━━━━━ PROVIDED RECORDS ━━━━━

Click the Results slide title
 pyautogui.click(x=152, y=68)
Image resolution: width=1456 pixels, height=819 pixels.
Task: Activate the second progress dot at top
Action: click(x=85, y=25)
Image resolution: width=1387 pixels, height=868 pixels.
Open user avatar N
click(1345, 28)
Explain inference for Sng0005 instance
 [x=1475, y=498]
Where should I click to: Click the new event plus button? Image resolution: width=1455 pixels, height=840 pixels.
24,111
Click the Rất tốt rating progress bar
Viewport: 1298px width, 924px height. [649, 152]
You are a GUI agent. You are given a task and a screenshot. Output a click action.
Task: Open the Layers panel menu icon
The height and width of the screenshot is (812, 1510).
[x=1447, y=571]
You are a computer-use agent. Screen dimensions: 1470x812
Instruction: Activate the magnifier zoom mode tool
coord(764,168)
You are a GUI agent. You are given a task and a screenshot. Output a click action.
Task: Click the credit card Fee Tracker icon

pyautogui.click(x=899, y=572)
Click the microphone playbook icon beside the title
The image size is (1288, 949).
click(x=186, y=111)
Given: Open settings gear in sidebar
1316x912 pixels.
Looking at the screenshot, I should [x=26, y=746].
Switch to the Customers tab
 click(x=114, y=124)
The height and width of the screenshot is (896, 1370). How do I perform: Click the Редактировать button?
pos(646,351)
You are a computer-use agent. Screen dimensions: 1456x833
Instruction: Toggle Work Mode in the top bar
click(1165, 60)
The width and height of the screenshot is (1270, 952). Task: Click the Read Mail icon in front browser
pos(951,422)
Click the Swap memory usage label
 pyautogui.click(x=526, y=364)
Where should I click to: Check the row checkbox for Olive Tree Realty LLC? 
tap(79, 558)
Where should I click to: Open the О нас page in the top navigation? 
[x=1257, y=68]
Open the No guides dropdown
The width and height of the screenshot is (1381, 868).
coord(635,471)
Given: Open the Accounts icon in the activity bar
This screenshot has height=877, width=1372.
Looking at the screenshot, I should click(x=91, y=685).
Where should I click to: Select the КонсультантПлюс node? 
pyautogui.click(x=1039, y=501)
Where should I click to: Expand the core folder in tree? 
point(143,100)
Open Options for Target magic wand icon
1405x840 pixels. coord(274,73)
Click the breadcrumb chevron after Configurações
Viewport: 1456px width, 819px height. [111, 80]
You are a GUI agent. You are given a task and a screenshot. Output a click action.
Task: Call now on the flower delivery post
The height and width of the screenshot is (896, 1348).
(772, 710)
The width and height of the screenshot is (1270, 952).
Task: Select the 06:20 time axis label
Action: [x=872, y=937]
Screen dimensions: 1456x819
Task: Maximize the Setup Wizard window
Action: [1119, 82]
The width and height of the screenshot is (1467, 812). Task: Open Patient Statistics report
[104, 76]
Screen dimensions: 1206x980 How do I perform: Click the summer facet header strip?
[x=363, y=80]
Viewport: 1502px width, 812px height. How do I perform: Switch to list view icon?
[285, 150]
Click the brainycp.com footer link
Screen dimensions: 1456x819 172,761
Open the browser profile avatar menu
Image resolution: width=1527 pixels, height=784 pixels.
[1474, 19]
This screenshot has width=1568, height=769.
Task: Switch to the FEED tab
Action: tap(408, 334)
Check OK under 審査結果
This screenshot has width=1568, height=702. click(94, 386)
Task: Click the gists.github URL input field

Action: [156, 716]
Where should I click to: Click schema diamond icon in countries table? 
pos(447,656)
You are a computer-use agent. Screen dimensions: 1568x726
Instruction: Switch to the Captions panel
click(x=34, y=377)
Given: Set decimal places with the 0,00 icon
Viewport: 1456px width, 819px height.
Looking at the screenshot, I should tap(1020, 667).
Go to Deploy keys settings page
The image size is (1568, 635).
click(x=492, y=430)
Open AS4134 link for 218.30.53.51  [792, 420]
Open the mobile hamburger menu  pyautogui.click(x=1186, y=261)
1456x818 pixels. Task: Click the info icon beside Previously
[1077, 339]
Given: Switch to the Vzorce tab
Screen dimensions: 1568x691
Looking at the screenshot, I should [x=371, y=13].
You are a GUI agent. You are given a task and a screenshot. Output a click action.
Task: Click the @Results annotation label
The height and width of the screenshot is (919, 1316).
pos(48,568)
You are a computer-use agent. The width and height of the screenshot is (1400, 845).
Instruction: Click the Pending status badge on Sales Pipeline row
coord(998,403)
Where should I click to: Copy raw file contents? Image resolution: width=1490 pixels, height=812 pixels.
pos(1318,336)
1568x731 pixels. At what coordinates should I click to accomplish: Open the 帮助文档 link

━━━━━

◆ WHAT IS NEEDED ◆
The records above must be reproduced word for word.

◆ REPLY TO THE TASK ◆
Click the Results slide title
 pyautogui.click(x=152, y=68)
Image resolution: width=1456 pixels, height=819 pixels.
Task: Activate the second progress dot at top
Action: click(x=85, y=25)
Image resolution: width=1387 pixels, height=868 pixels.
Open user avatar N
click(1345, 28)
Explain inference for Sng0005 instance
 [x=1475, y=498]
Where should I click to: Click the new event plus button? Image resolution: width=1455 pixels, height=840 pixels.
24,111
Click the Rất tốt rating progress bar
Viewport: 1298px width, 924px height. [649, 152]
You are a GUI agent. You are given a task and a screenshot. Output a click action.
Task: Open the Layers panel menu icon
The height and width of the screenshot is (812, 1510).
[x=1447, y=571]
You are a computer-use agent. Screen dimensions: 1470x812
Instruction: Activate the magnifier zoom mode tool
coord(764,168)
You are a GUI agent. You are given a task and a screenshot. Output a click action.
Task: Click the credit card Fee Tracker icon

pyautogui.click(x=899, y=572)
Click the microphone playbook icon beside the title
The image size is (1288, 949).
click(x=186, y=111)
Given: Open settings gear in sidebar
1316x912 pixels.
Looking at the screenshot, I should [x=26, y=746].
Switch to the Customers tab
 click(x=114, y=124)
The height and width of the screenshot is (896, 1370). How do I perform: Click the Редактировать button?
pos(646,351)
You are a computer-use agent. Screen dimensions: 1456x833
Instruction: Toggle Work Mode in the top bar
click(1165, 60)
The width and height of the screenshot is (1270, 952). Task: Click the Read Mail icon in front browser
pos(951,422)
Click the Swap memory usage label
 pyautogui.click(x=526, y=364)
Where should I click to: Check the row checkbox for Olive Tree Realty LLC? 
tap(79, 558)
Where should I click to: Open the О нас page in the top navigation? 
[x=1257, y=68]
Open the No guides dropdown
The width and height of the screenshot is (1381, 868).
coord(635,471)
Given: Open the Accounts icon in the activity bar
This screenshot has height=877, width=1372.
Looking at the screenshot, I should click(x=91, y=685).
Where should I click to: Select the КонсультантПлюс node? 
pyautogui.click(x=1039, y=501)
Where should I click to: Expand the core folder in tree? 
point(143,100)
Open Options for Target magic wand icon
1405x840 pixels. coord(274,73)
Click the breadcrumb chevron after Configurações
Viewport: 1456px width, 819px height. [111, 80]
You are a GUI agent. You are given a task and a screenshot. Output a click action.
Task: Call now on the flower delivery post
The height and width of the screenshot is (896, 1348).
(772, 710)
The width and height of the screenshot is (1270, 952).
Task: Select the 06:20 time axis label
Action: [x=872, y=937]
Screen dimensions: 1456x819
Task: Maximize the Setup Wizard window
Action: [1119, 82]
The width and height of the screenshot is (1467, 812). Task: Open Patient Statistics report
[104, 76]
Screen dimensions: 1206x980 How do I perform: Click the summer facet header strip?
[x=363, y=80]
Viewport: 1502px width, 812px height. How do I perform: Switch to list view icon?
[285, 150]
Click the brainycp.com footer link
Screen dimensions: 1456x819 172,761
Open the browser profile avatar menu
Image resolution: width=1527 pixels, height=784 pixels.
[1474, 19]
This screenshot has width=1568, height=769.
Task: Switch to the FEED tab
Action: tap(408, 334)
Check OK under 審査結果
This screenshot has width=1568, height=702. click(94, 386)
Task: Click the gists.github URL input field

Action: [156, 716]
Where should I click to: Click schema diamond icon in countries table? 
pos(447,656)
You are a computer-use agent. Screen dimensions: 1568x726
Instruction: Switch to the Captions panel
click(x=34, y=377)
Given: Set decimal places with the 0,00 icon
Viewport: 1456px width, 819px height.
Looking at the screenshot, I should tap(1020, 667).
Go to Deploy keys settings page
The image size is (1568, 635).
click(x=492, y=430)
Open AS4134 link for 218.30.53.51  [792, 420]
Open the mobile hamburger menu  pyautogui.click(x=1186, y=261)
1456x818 pixels. Task: Click the info icon beside Previously
[1077, 339]
Given: Switch to the Vzorce tab
Screen dimensions: 1568x691
Looking at the screenshot, I should [x=371, y=13].
You are a GUI agent. You are given a task and a screenshot. Output a click action.
Task: Click the @Results annotation label
The height and width of the screenshot is (919, 1316).
pos(48,568)
You are a computer-use agent. The width and height of the screenshot is (1400, 845).
Instruction: Click the Pending status badge on Sales Pipeline row
coord(998,403)
Where should I click to: Copy raw file contents? Image resolution: width=1490 pixels, height=812 pixels.
pos(1318,336)
1568x731 pixels. At what coordinates should I click to accomplish: Open the 帮助文档 link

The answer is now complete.